**TASK PROMPT**
Nothing below is to be printed except the lines between the line holding "1571x884 pixels." and the line holding "Task: Click the Lviv, Lviv location text", inclusive, each exactly as it appears.

**RECORDS FOR PROCESSING**
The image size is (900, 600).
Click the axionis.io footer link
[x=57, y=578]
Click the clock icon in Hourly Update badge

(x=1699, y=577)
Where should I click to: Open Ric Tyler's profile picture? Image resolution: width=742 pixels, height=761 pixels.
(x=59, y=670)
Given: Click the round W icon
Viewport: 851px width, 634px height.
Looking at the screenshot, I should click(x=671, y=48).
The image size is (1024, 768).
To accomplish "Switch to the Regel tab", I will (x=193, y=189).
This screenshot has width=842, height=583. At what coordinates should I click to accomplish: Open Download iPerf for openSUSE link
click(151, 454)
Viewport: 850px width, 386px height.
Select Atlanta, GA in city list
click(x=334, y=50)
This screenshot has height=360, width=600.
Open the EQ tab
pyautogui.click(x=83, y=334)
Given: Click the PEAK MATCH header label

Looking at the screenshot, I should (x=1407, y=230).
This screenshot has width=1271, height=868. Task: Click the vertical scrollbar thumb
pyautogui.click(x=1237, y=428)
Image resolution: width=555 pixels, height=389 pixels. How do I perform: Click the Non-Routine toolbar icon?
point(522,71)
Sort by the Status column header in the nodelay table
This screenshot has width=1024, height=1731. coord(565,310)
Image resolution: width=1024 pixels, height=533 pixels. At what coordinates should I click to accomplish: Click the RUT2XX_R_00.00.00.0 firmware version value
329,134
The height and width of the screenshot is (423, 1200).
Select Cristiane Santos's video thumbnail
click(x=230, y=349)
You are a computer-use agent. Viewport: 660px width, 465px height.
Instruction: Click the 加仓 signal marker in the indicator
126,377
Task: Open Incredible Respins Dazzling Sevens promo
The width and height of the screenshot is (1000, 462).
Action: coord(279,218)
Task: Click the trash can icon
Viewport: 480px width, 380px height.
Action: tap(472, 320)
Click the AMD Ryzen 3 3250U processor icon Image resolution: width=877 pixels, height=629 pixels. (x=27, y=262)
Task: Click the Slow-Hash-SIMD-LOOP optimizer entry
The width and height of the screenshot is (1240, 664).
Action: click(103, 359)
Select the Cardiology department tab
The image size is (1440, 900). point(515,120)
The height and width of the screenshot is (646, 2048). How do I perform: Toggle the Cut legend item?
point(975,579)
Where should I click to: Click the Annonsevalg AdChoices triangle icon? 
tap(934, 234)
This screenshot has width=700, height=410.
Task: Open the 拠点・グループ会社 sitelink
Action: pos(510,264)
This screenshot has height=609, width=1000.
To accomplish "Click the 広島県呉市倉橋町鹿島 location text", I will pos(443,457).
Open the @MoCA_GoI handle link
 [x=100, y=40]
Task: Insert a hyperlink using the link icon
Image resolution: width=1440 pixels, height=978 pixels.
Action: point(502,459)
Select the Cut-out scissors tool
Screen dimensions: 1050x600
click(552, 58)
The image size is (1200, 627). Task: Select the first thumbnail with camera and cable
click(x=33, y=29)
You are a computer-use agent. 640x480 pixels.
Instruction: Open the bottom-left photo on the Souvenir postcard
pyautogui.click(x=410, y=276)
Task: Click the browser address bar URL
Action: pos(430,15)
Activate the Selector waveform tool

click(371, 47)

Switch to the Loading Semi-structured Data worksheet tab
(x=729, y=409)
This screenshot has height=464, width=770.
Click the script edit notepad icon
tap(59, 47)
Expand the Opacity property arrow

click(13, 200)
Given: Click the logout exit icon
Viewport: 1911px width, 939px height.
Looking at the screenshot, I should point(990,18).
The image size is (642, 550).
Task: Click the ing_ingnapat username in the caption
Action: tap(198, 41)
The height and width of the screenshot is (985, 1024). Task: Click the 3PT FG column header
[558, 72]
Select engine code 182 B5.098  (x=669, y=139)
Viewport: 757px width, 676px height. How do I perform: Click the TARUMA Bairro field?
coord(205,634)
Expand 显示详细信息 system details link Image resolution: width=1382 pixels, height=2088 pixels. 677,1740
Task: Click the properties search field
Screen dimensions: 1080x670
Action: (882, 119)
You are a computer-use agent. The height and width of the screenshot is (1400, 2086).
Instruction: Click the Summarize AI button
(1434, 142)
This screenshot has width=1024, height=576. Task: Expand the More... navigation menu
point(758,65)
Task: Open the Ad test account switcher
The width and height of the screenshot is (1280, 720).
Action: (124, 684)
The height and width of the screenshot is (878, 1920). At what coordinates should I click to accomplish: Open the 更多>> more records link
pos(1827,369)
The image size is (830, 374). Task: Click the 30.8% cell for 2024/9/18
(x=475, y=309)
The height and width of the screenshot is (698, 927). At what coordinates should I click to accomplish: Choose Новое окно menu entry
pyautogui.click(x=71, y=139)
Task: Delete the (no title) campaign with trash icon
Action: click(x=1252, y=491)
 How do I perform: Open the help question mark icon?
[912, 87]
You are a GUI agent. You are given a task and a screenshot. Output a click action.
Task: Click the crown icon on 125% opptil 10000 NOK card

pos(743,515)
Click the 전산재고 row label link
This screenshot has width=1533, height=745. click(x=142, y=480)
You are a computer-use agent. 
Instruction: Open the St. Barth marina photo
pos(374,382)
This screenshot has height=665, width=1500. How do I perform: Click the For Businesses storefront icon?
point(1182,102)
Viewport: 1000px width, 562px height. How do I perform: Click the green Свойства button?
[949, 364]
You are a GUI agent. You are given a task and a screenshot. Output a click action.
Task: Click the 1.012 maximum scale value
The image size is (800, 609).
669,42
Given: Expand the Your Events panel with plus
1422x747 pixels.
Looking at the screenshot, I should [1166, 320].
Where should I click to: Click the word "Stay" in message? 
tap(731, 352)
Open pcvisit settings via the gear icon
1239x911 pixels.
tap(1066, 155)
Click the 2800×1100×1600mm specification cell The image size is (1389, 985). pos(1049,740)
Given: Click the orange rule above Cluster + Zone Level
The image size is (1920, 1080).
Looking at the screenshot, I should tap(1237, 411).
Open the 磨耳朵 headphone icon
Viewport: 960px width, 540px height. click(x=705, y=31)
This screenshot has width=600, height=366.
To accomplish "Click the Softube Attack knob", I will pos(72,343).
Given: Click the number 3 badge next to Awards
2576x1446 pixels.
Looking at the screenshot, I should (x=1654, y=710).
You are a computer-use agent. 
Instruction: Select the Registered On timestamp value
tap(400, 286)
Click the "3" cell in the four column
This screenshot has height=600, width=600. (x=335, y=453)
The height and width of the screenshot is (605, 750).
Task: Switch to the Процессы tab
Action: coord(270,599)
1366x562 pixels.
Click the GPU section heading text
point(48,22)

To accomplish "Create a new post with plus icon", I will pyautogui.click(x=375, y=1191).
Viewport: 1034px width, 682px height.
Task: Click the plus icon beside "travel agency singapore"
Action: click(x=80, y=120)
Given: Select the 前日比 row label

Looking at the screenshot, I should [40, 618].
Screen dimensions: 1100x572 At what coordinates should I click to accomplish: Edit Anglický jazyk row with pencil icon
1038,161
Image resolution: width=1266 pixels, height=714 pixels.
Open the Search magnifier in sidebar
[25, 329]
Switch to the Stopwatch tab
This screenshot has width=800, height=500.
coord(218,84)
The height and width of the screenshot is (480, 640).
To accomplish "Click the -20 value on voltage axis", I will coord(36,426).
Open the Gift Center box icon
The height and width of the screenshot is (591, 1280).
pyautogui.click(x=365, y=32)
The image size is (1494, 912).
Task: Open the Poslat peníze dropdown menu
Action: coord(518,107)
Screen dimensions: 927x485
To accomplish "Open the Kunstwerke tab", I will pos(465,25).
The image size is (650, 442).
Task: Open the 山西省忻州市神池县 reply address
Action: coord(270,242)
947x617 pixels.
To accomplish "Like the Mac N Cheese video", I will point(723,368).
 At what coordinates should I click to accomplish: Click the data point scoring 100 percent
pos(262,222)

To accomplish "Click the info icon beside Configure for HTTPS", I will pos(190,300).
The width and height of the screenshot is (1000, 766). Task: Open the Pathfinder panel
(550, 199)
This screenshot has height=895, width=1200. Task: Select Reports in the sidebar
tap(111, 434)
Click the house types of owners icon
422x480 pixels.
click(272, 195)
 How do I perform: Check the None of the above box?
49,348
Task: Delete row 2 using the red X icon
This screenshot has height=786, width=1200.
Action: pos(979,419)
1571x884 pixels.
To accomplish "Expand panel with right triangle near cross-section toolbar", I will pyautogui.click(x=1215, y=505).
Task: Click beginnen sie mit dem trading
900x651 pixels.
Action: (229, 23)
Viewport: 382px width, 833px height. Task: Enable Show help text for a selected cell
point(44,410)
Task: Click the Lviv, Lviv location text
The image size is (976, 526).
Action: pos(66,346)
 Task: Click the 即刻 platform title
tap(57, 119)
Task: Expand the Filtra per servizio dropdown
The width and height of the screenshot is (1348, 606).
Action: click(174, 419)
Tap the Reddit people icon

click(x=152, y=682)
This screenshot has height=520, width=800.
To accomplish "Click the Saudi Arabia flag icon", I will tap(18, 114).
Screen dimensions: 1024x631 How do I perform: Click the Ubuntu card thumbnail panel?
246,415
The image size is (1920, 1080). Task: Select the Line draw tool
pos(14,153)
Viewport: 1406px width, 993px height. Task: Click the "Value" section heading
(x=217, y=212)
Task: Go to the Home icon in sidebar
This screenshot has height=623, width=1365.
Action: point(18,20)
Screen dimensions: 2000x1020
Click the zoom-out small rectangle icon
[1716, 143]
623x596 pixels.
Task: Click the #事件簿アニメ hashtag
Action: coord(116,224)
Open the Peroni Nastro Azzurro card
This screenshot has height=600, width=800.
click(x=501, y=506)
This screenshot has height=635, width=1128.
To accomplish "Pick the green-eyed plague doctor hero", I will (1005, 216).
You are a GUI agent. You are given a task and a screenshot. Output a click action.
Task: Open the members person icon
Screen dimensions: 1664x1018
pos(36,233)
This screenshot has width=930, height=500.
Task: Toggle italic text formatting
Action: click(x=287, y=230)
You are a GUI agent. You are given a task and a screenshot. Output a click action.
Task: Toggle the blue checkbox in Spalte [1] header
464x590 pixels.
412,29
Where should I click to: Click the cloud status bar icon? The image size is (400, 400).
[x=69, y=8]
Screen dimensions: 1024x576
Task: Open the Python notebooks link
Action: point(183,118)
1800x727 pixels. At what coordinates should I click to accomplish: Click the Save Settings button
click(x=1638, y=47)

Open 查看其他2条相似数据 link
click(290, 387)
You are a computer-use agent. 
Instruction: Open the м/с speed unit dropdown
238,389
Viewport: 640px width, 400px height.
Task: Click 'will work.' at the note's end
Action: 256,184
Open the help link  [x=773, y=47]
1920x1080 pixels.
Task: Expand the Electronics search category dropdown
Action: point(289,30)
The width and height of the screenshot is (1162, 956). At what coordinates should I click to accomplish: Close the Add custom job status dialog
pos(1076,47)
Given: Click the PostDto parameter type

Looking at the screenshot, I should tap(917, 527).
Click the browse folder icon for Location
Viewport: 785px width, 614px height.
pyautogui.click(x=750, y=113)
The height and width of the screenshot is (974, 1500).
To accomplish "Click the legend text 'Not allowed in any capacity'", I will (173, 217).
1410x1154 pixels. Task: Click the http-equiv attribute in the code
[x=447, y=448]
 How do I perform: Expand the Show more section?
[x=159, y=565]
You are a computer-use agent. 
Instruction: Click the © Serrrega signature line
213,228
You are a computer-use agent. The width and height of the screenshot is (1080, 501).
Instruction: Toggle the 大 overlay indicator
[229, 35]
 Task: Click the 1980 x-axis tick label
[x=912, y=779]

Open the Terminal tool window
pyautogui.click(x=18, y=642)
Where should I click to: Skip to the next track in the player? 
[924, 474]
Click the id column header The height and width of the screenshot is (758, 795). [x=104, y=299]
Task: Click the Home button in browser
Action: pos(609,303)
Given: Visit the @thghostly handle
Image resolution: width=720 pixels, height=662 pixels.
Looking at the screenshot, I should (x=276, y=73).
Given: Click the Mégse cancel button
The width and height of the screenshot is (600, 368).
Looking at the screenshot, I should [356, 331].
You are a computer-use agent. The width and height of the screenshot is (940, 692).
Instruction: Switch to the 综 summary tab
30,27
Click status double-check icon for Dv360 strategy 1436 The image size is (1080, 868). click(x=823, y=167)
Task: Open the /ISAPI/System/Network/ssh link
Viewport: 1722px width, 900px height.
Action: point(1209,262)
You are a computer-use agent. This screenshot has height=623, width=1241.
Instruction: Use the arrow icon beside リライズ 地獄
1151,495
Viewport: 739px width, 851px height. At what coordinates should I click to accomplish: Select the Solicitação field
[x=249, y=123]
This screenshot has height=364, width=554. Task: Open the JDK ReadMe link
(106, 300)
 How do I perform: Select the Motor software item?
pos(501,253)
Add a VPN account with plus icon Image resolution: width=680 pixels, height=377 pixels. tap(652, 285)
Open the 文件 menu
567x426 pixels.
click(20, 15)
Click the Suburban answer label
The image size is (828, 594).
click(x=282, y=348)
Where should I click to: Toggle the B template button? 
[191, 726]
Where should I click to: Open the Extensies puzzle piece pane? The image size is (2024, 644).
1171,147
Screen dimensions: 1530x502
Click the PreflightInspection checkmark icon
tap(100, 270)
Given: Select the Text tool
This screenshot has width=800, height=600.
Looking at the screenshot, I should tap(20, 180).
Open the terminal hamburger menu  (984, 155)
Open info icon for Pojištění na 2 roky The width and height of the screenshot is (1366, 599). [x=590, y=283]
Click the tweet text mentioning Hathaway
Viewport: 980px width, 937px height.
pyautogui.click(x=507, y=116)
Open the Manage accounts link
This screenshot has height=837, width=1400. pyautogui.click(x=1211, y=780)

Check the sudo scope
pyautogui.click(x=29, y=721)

**ANSWER FOR THE TASK**
1571x884 pixels.
To accomplish "Expand panel with right triangle near cross-section toolbar", I will pyautogui.click(x=1215, y=505).
Task: Click beginnen sie mit dem trading
900x651 pixels.
Action: (229, 23)
Viewport: 382px width, 833px height. Task: Enable Show help text for a selected cell
point(44,410)
Task: Click the Lviv, Lviv location text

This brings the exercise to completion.